*** Block opens ***

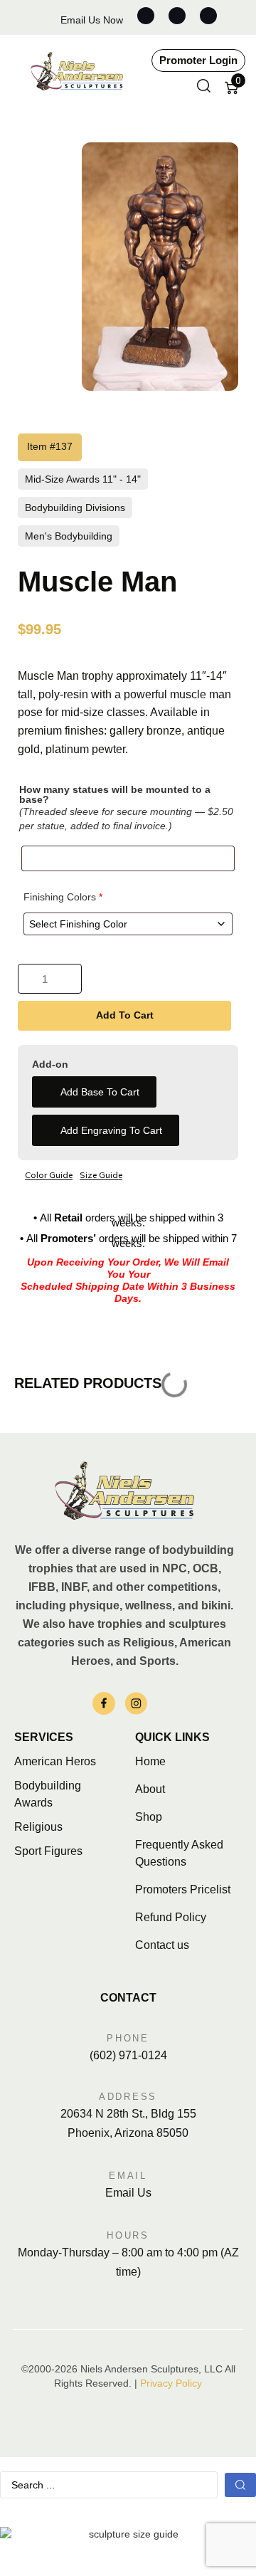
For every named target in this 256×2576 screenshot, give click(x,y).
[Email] (128, 2155)
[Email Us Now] (47, 17)
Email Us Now (91, 20)
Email (128, 2175)
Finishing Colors (62, 897)
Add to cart (125, 1015)
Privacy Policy (171, 2383)
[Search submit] (240, 2485)
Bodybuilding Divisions (75, 507)
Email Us (128, 2193)
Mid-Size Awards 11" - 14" (83, 479)
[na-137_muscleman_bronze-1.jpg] (160, 266)
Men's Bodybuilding (68, 536)
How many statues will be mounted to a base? (114, 794)
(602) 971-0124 (128, 2055)
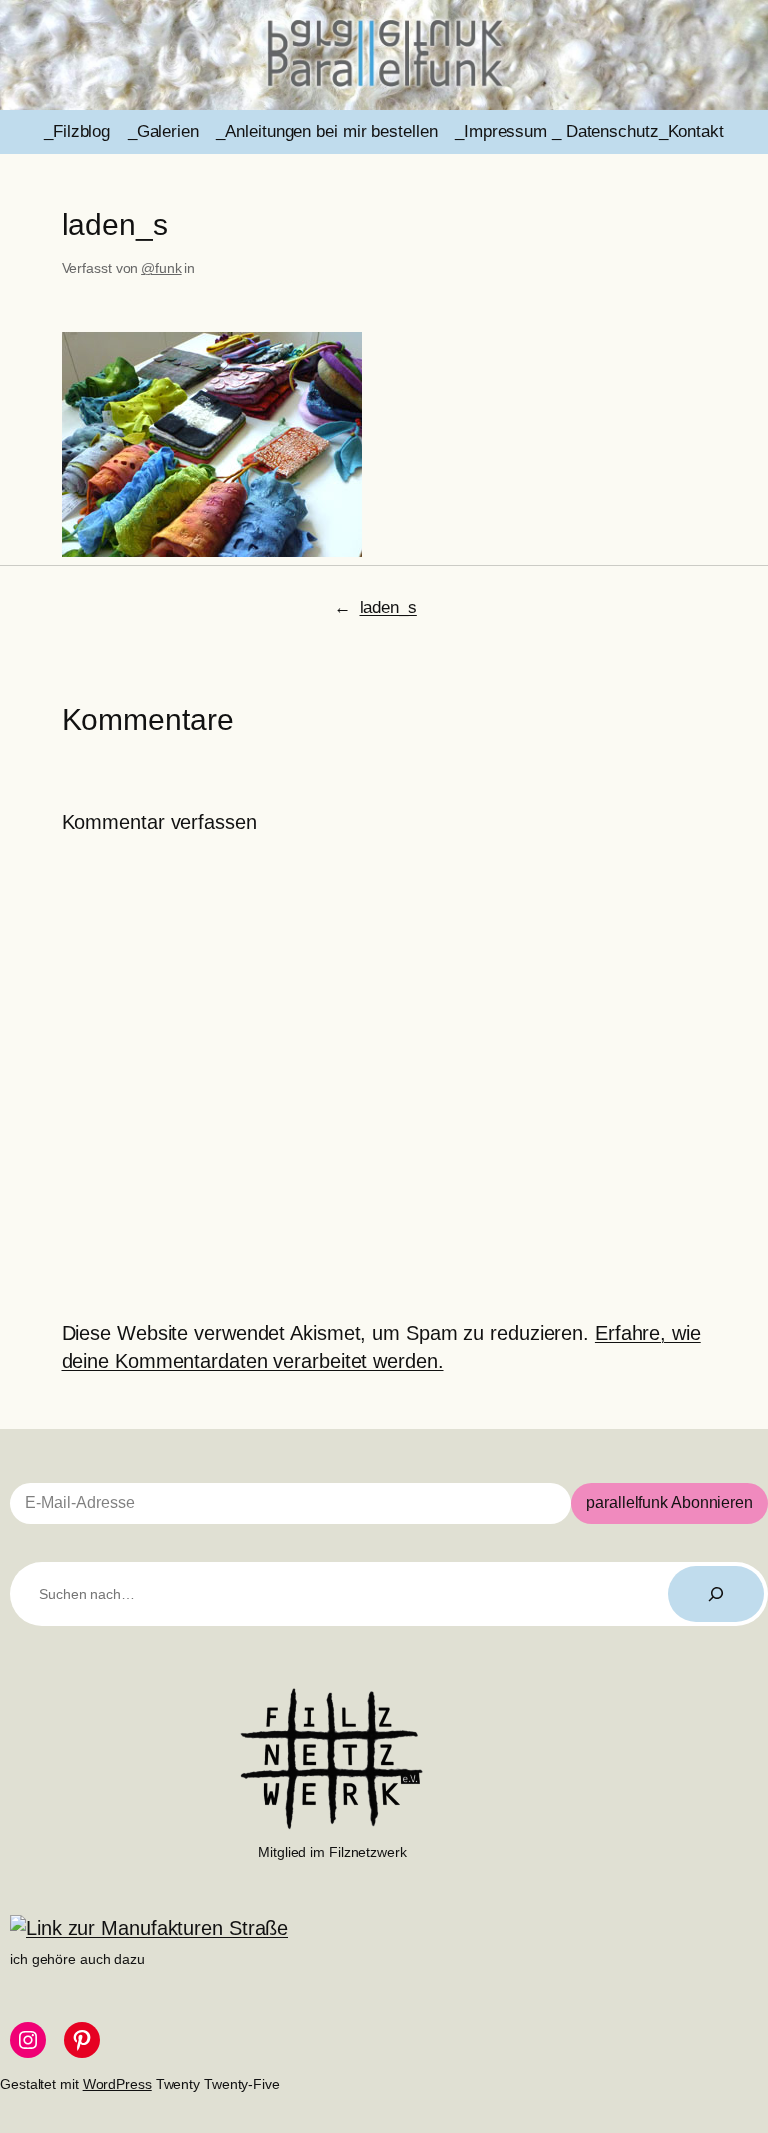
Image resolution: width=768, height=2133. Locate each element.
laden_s (388, 607)
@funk (161, 268)
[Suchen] (716, 1594)
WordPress (117, 2084)
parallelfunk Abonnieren (669, 1502)
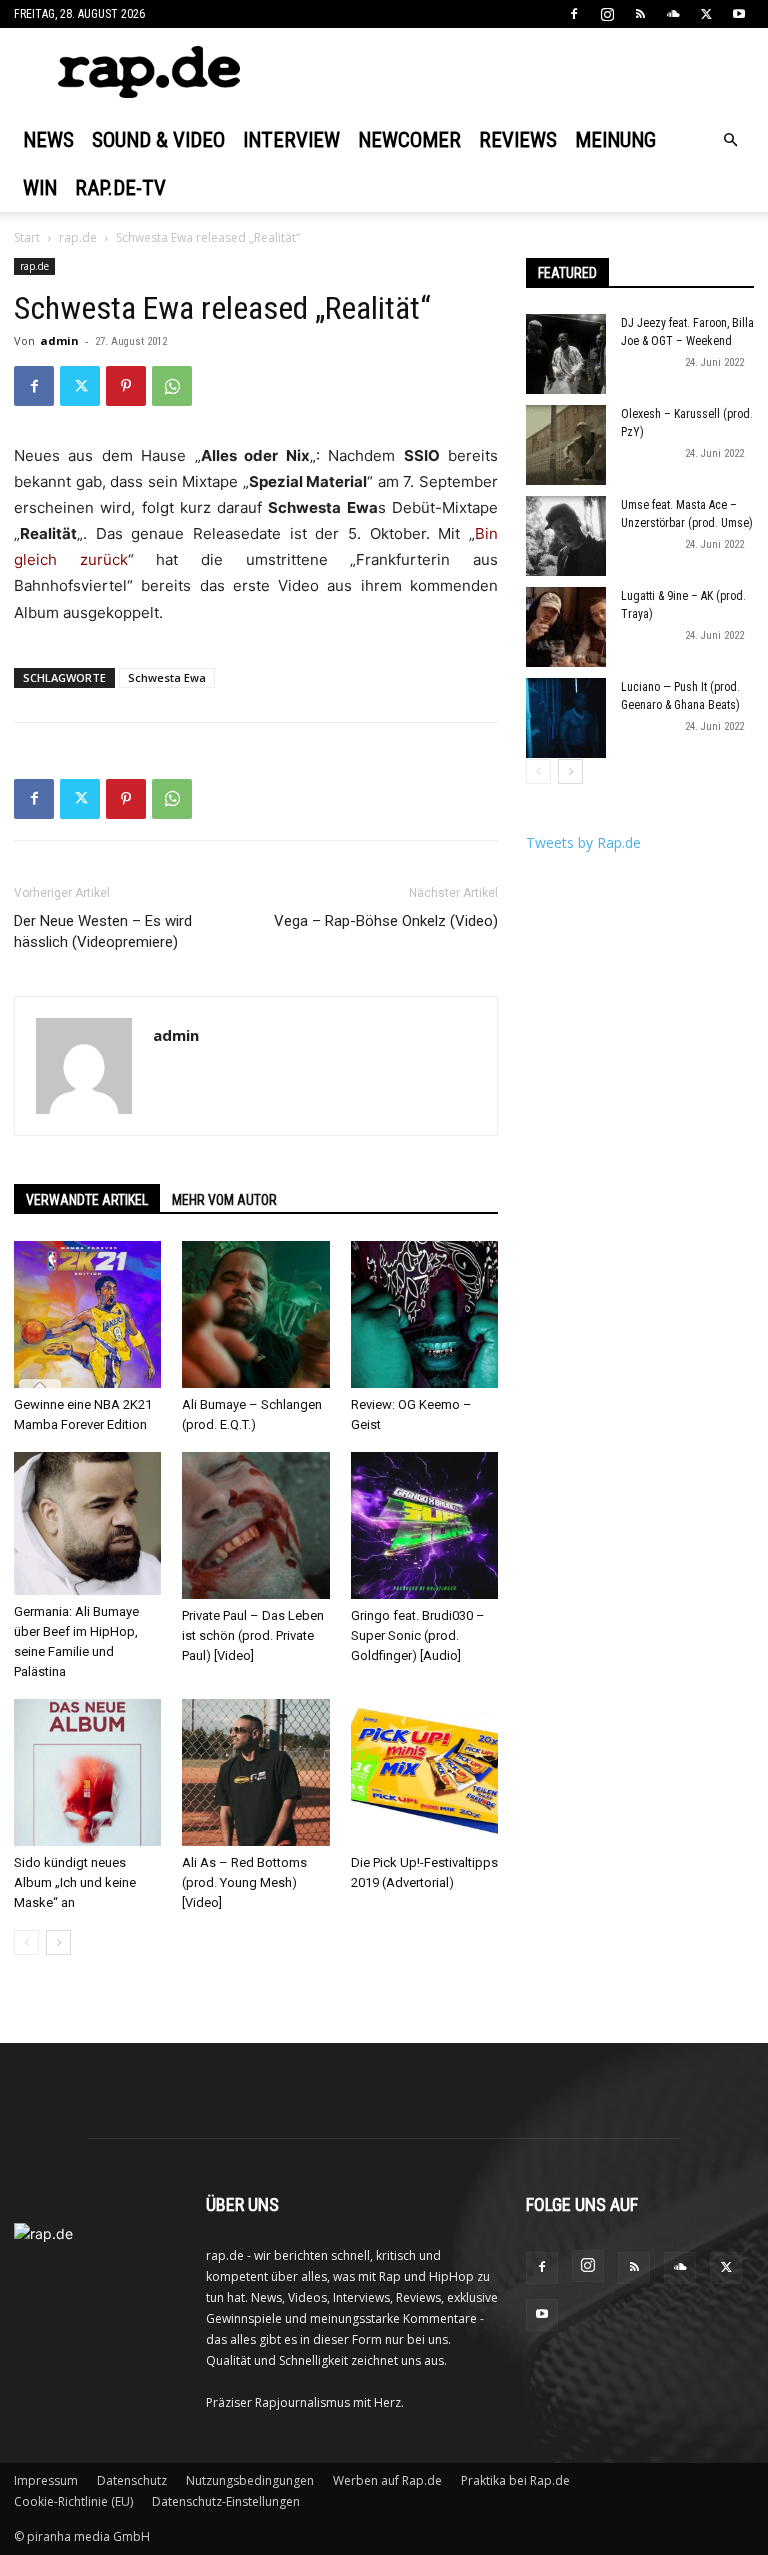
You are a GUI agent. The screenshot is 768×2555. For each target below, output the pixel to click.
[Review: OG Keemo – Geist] (424, 1314)
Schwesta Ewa (167, 677)
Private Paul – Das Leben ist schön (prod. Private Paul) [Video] (253, 1635)
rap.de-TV (120, 188)
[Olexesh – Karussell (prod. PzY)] (566, 445)
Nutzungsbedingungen (250, 2480)
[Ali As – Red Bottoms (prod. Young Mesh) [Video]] (255, 1772)
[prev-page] (26, 1942)
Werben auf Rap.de (387, 2480)
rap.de (78, 237)
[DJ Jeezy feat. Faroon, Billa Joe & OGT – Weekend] (566, 354)
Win (40, 188)
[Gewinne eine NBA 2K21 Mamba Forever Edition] (87, 1314)
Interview (291, 140)
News (48, 140)
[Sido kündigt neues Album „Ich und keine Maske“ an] (87, 1772)
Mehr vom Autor (224, 1200)
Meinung (615, 140)
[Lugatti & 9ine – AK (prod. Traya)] (566, 627)
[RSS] (640, 14)
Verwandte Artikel (87, 1200)
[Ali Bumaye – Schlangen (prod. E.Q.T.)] (255, 1314)
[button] (730, 140)
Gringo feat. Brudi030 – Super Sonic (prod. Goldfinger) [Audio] (418, 1635)
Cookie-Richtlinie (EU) (73, 2501)
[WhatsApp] (172, 386)
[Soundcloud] (673, 14)
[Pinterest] (126, 386)
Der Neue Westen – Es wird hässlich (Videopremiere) (103, 931)
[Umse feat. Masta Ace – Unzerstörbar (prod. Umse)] (566, 536)
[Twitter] (706, 14)
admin (59, 340)
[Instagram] (607, 14)
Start (27, 237)
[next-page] (58, 1942)
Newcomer (409, 140)
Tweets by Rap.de (583, 842)
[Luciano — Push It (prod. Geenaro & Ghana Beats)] (566, 718)
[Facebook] (574, 14)
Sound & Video (158, 140)
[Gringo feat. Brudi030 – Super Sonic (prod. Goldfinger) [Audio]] (424, 1525)
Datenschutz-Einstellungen (226, 2501)
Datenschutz (132, 2480)
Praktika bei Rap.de (515, 2480)
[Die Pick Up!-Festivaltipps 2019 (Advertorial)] (424, 1772)
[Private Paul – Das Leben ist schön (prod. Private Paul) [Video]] (255, 1525)
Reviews (518, 140)
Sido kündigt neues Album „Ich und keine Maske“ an (75, 1882)
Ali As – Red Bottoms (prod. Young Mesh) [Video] (244, 1882)
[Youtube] (739, 14)
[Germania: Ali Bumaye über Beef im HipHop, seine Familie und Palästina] (87, 1523)
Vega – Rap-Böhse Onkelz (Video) (386, 921)
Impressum (46, 2480)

*** Block closes ***

■ Work order
What is the number of lines in the entries above that contain the string "Sido"? Reply with the number and nothing more.

■ Result
2